Assigned task —
Among the records below, determine how many lines have the word "width" in them; output only the number.

Data in this exercise —
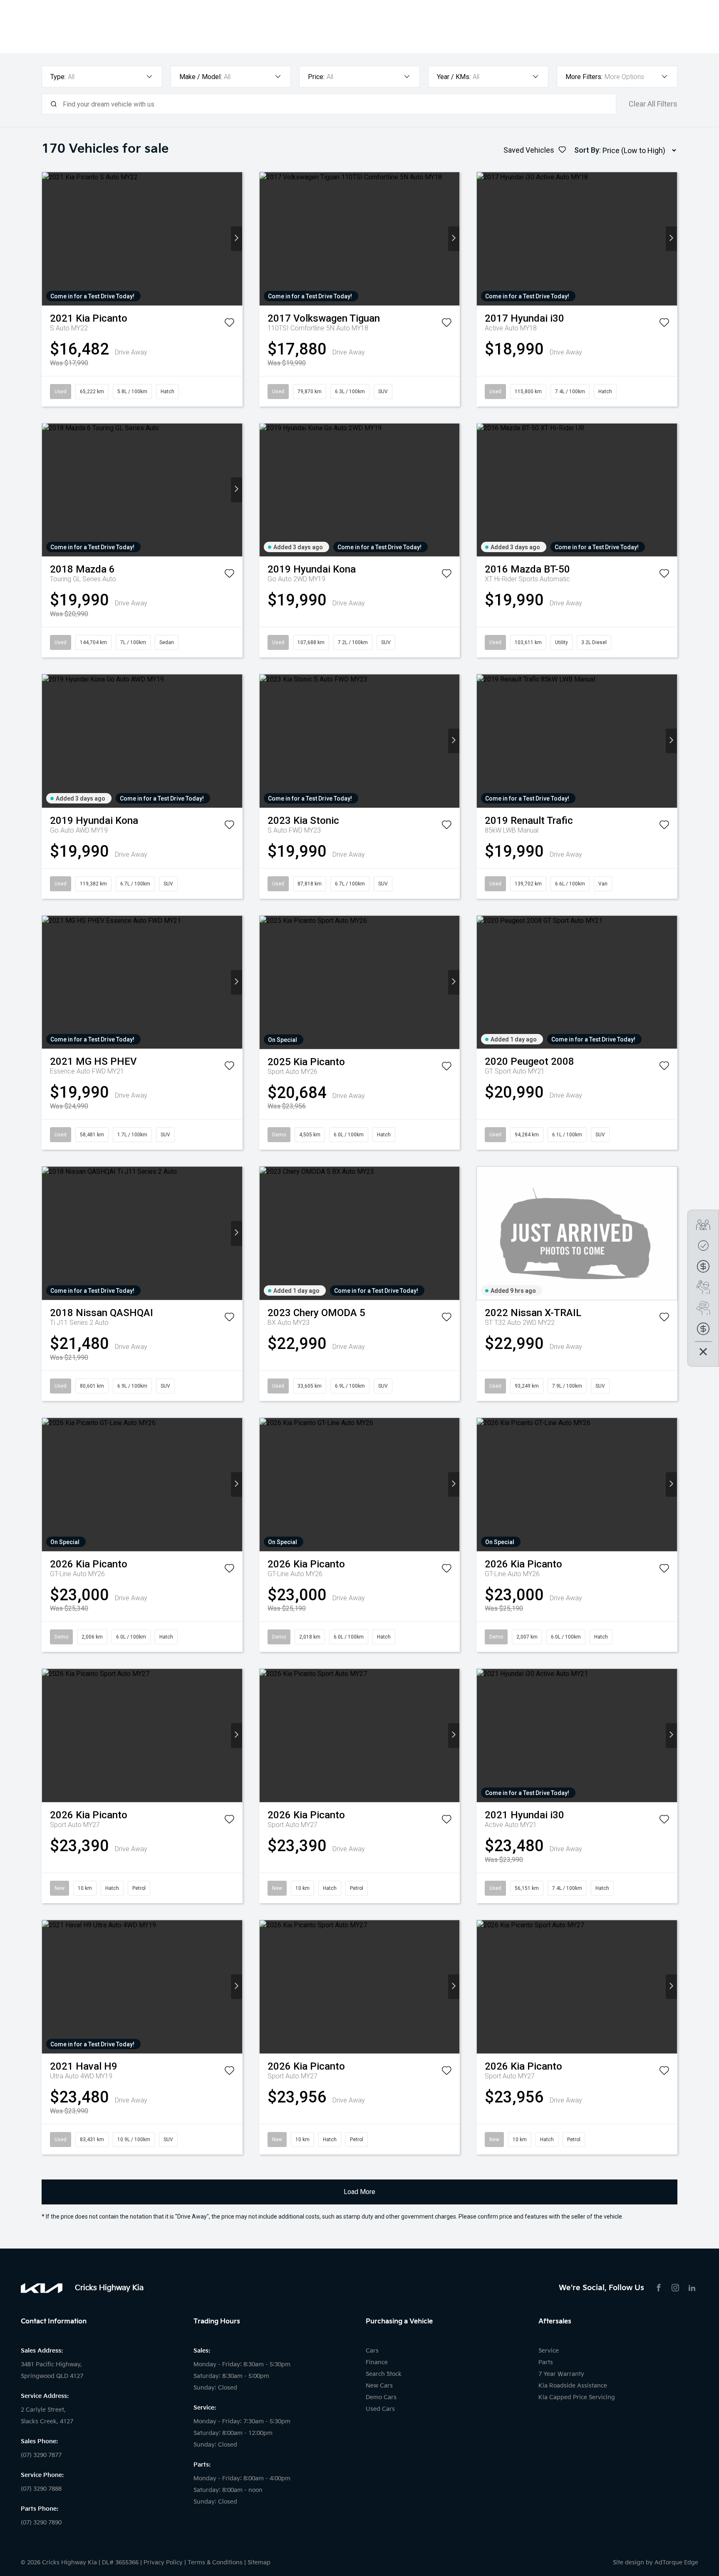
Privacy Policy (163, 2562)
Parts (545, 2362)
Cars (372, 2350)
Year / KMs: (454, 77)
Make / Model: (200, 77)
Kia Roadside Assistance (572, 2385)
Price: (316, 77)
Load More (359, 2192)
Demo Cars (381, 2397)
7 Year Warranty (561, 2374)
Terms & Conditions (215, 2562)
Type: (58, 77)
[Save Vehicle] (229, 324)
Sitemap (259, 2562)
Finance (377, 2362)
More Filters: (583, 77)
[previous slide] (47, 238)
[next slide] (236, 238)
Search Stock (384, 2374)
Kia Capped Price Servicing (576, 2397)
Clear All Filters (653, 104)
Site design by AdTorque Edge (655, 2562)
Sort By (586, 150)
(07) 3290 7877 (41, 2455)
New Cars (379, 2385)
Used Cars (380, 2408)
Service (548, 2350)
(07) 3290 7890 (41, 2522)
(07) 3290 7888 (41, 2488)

==

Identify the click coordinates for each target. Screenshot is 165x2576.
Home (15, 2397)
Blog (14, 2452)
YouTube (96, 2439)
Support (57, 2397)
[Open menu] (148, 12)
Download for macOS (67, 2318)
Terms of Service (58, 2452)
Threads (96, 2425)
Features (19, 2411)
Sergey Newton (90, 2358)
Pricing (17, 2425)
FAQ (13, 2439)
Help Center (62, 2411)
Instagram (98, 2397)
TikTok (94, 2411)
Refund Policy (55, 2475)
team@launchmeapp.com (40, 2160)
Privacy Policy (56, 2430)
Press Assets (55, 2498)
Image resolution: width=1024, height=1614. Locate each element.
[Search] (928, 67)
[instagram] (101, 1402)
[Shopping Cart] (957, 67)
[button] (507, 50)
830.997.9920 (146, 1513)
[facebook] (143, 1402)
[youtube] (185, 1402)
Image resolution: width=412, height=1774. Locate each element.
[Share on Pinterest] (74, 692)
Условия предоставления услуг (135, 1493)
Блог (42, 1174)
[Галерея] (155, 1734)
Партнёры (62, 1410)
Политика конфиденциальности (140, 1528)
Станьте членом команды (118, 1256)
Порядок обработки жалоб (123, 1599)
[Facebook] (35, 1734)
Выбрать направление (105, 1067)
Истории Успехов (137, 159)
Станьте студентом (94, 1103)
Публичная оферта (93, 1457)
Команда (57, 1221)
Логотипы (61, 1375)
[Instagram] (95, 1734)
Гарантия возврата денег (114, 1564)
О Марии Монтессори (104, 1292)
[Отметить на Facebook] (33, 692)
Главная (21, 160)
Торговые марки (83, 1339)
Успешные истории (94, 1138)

Answer to this task —
2